(Dataset entries)
-- -- --
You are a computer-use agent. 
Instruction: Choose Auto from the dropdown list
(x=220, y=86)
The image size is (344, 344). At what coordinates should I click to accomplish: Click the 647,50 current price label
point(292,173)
-- -- --
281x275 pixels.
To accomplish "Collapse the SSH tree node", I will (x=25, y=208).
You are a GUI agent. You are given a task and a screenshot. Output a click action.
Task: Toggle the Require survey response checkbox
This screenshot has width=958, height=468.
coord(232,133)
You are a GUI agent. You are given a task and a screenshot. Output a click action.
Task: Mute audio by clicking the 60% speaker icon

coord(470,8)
-- -- --
:: TASK REQUIREMENTS ::
Reproduce the lines above, beginning at the line with "281x275 pixels." and stopping after the line with "Task: Toggle the", exactly as they are.

:: COMPLETED TASK ::
281x275 pixels.
To accomplish "Collapse the SSH tree node", I will (x=25, y=208).
You are a GUI agent. You are given a task and a screenshot. Output a click action.
Task: Toggle the Require survey response checkbox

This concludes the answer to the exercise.